Surfaces (April), by Eric Schmaltz, combines found texts, graphic design, imprints, translation, and experimental typography to trace the hidden rhythms, structures, and feelings of language. A star shines bright, fades and even dies. When it is gone we have the memory of the warmth and light it bathed us in. Williams, Cash, Cohen, Bowie, Marx, Kong and more weave their way throughout Brenda Sciberras' new collection of poems, Starland (April). charles c. smith’s new collection is destination out (June), a collection which  reveals elders, mystics, lovers, and seers who glimpsed shades of light and reached out to them, falling into the inexpressible and the unknown. And Jason Stefanik’s Night Became Years (April) is a collection of poetry in the sauntering tradition of the flaneur.

Book Cover This Will Be Good

Caroline Szpak’s debut collection is Slinky Naïve (April), in which the poet is a grand ventriloquist, manipulating words and voices in strange and fantastical ways. Mallory Tater’s This Will Be Good (March) tells the story of a young woman’s burgeoning femininity as it brushes up against an emerging eating disorder, and according to Adèle Barclay, the collection is “a prayer, vicious and sweet.” The second collection by Sarah Tolmie, whose first book was shortlisted for the Pat Lowther Memorial Award, is The Art of Dying (February), a traditional ars moriendi, a how-to book on the practices of dying.
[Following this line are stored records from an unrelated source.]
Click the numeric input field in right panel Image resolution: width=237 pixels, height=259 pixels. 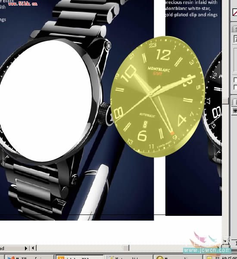(x=235, y=39)
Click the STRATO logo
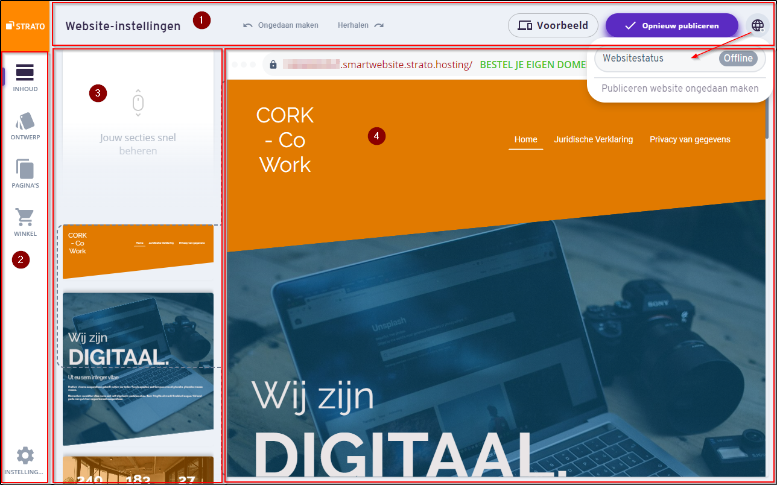Viewport: 777px width, 485px height. (25, 25)
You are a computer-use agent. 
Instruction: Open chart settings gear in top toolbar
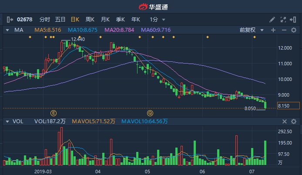[294, 20]
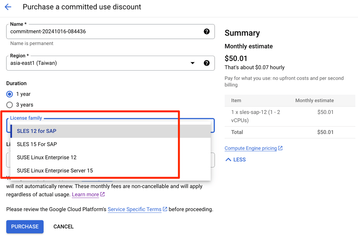Pick SUSE Linux Enterprise Server 15
This screenshot has width=358, height=238.
click(55, 171)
And Building on River (April), by Jean Van Loon, builds on known facts to imagine the life of John Rudolphus Booth, who arrived in roughhouse Bytown in the early 1850s with a wife, a child, and carpenter’s tools bought on credit.  

Book Cover Lances All Alike

Shannon Webb-Campbell’s Who Took My Sister? (March) is a collection of poems and letters written to the many members of her community that hold and carry trauma. Mina Loy and Baroness Elsa von Freytag-Loringhoven, two of the 20th Century’s greatest art provocateurs, avant-gardists and bohemians, finally connect with Suzanne Zelazo’s collection, Lances All Alike (April). The latest by Myna Wallin (whose 2010 novel was Confessions Of A Reluctant Cougar) is Anatomy of an Injury (April), weaving themes of death, gender and sexuality. And the poems in Stephanie Warner’s A Violent Streak (February) travel along a ragged b-line from the banks of the frozen Yukon River to the sun-blasted hinterlands of Barcelona, and all the way to the “cat’s cradle” of the ring-roads in Beijing.